Infrastructure

What the Data Center Bills Actually Say

The legislation moving through Helena looks like economic development on the surface. Reading the full statutory text is a considerably different experience, and the difference matters for Central Montana.

What the public didn't see

Two bills working through the current legislative session, both related to data center development incentives, have received relatively little public attention given what they actually authorize. Testimony in support came primarily from development interests.

The public comment window moved on a timeline that made substantive community organizing difficult, which is not unusual for infrastructure legislation and is worth paying close attention to regardless.

The provisions that matter

Reading the full text rather than the one-page summary circulated by supporters reveals several provisions that deserve scrutiny from any legislator representing a rural district with constrained water and power resources.

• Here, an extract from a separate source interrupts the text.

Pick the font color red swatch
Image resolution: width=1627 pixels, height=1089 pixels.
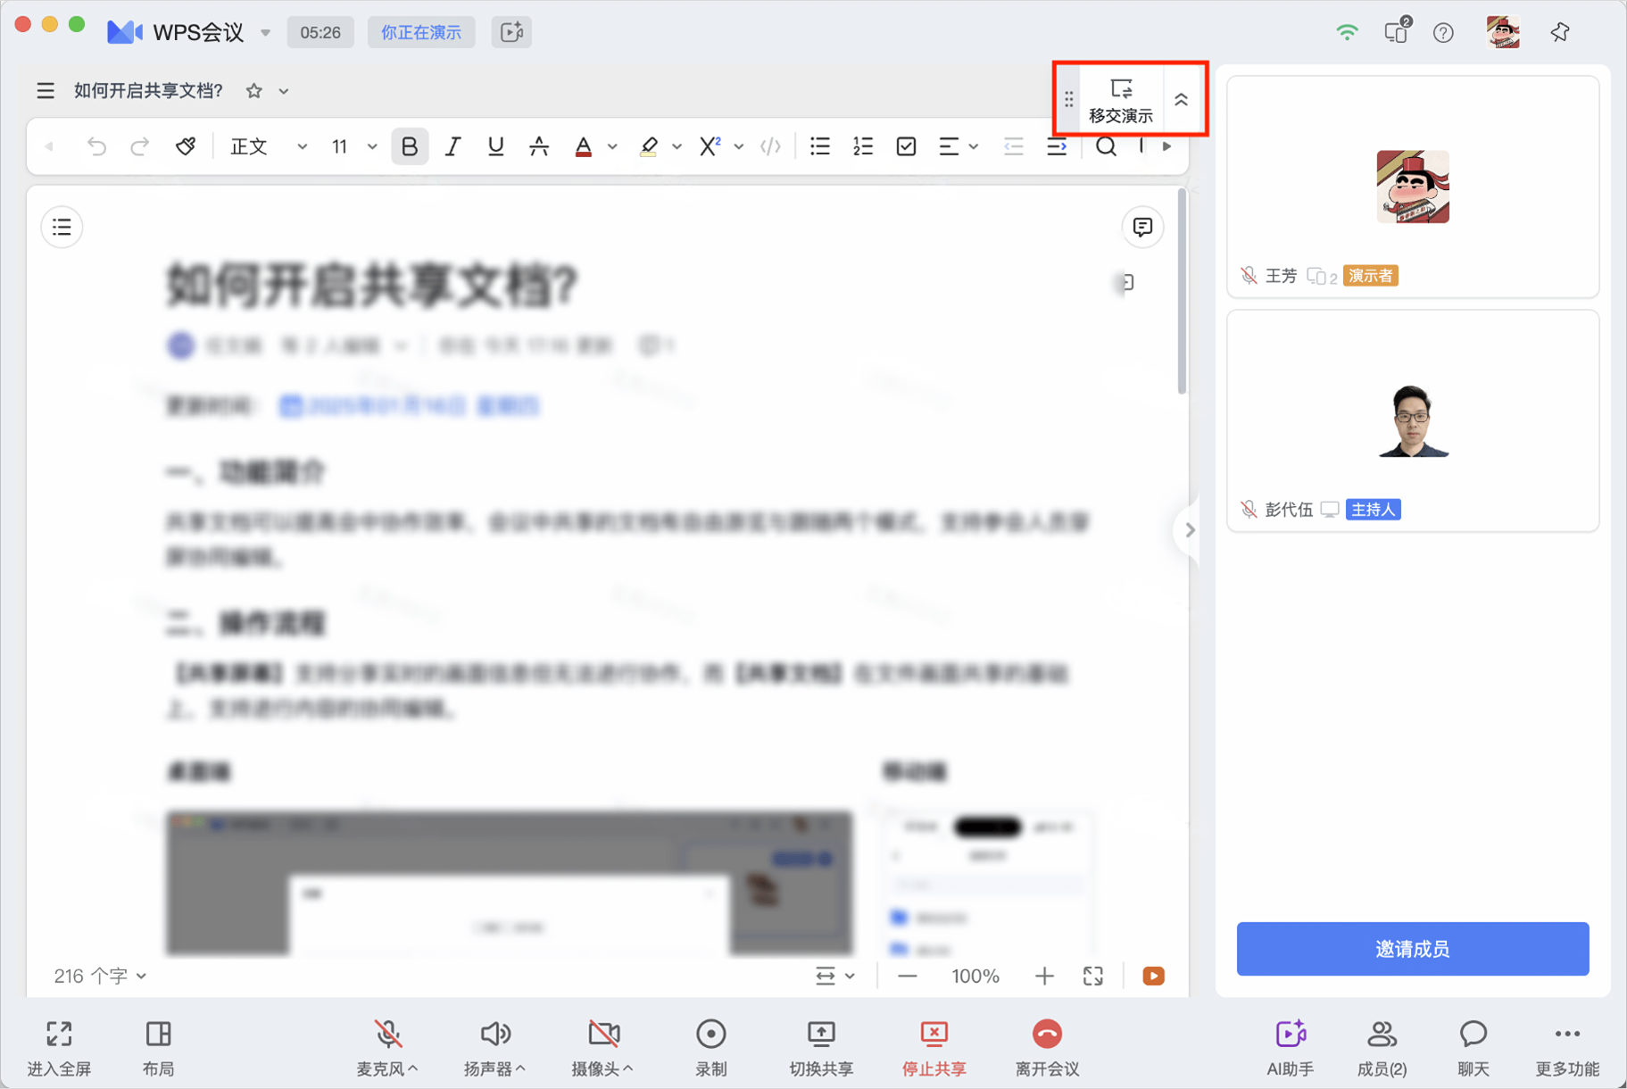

Tax abatement structures in both bills carry limited clawback provisions; developments that underperform on promised employment figures face minimal financial consequence, and that risk lands on the public, not the developer.

Water consumption estimates in supporting testimony rely on operational projections rather than contractual commitments, and for a region where agricultural water rights are already contested, that distinction is material.

Why an independent reads it differently

Spending years as an intelligence officer at the DIA and Pentagon, where the gap between what an agreement says and what it actually commits to is a professional concern, gives me a particular orientation toward documents like these.

Both party candidates have structural incentives to align with their leadership's position on economic development legislation. An independent member has one incentive: whether the bill actually serves the people who sent them to Helena. That is the lens I would bring to these votes, and it is one the current conversation is short of.